Les goûts et les douleurs

Gourmandes, exotiques, voyageuses… Les plantes racontent leurs histoires.
par Stéphanie Maurice, correspondante à Lille
publié le 20 juillet 2020 à 18h06

Dans les valises des immigrés, il y a toujours eu des graines : le goût de chez soi, de la menthe marocaine ou de la coriandre, aussi surnommée persil arabe ou chinois. Au fil des immigrations, des plantes se sont installées, histoire peu étudiée. Les Polonais ont fait connaître en France l’aneth et le raifort, pour les conserves de cornichons aigres-doux dont ils raffolent. Les Portugais sont les seuls à apprécier le chou galicien, qui se cueille feuille à feuille pour le caldo verde. Toute cette diversité potagère a trouvé refuge dans les jardins ouvriers, initiative de l’abbé Lemire, député du Nord à partir de 1893, créateur de la Ligue du coin de terre et du foyer.
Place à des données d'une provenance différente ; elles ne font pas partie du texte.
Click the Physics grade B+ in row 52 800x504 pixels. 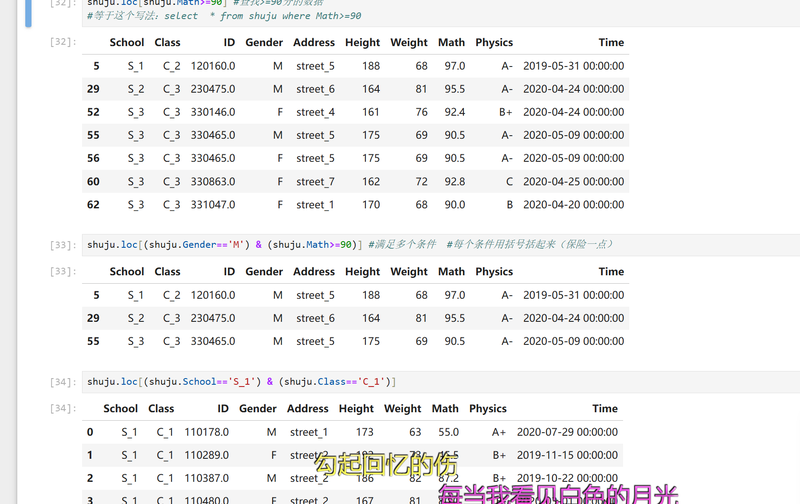(505, 113)
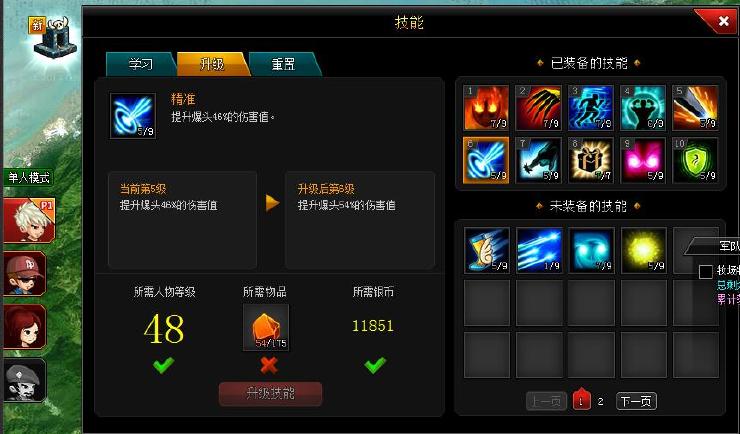Screen dimensions: 740x434
Task: Pick the muscle flex skill in slot 4
Action: tap(643, 108)
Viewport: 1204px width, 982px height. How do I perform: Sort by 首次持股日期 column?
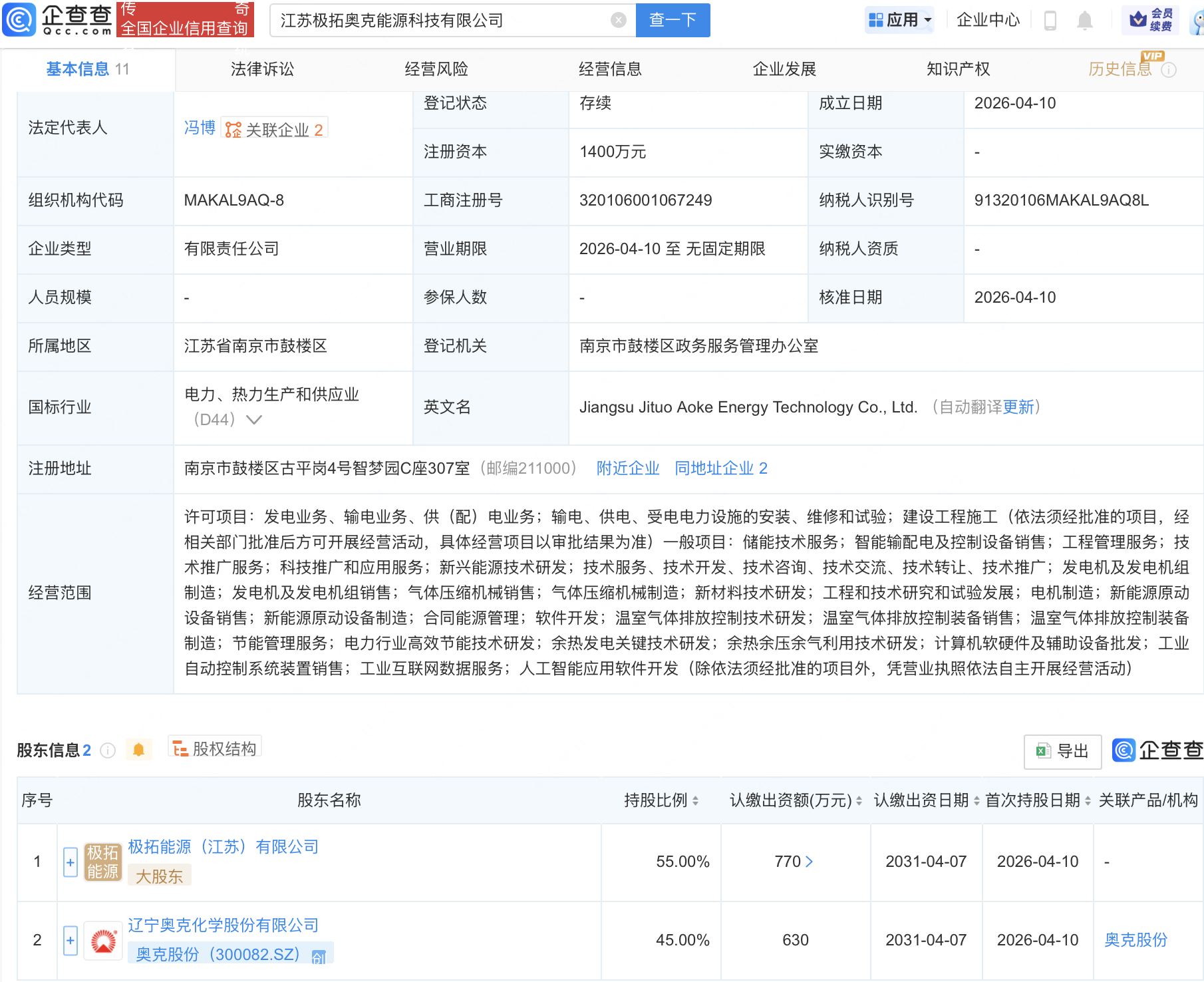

Certes, il s’agissait alors de tenir éloignée la classe ouvrière des cabarets, mais les jardiniers immigrés, souvent d’origine paysanne, ont fait foin de ces vertus moralisantes pour s’y aménager un espace de liberté et une mémoire du pays perdu où se croisent toutes les nationalités.

Mais l'histoire des plantes et de l'immigration n'est pas toujours aussi joyeuse : les rizières de Camargue, qui ont fait la richesse des exploitants, ne sont devenues florissantes que grâce à une main-d'œuvre indochinoise utilisée, sans salaire versé, pendant la Seconde Guerre mondiale. Une histoire cachée, que le journaliste Pierre Daum a mise au jour : «En 1939, 20 000 paysans vietnamiens ont été arrachés à leurs rizières, parqués dans des camps d'internement, pour travailler dans les usines d'armement.» Mais la guerre tourne court, et le gouvernement de Vichy ne sait que faire d'eux : une partie retourne en Asie mais les combats maritimes rendent vite le rapatriement compliqué. «Mille cinq cents sont restés sur les bras de l'administration française, explique-t-il. Elle va louer la force de ces bras à des entreprises privées.»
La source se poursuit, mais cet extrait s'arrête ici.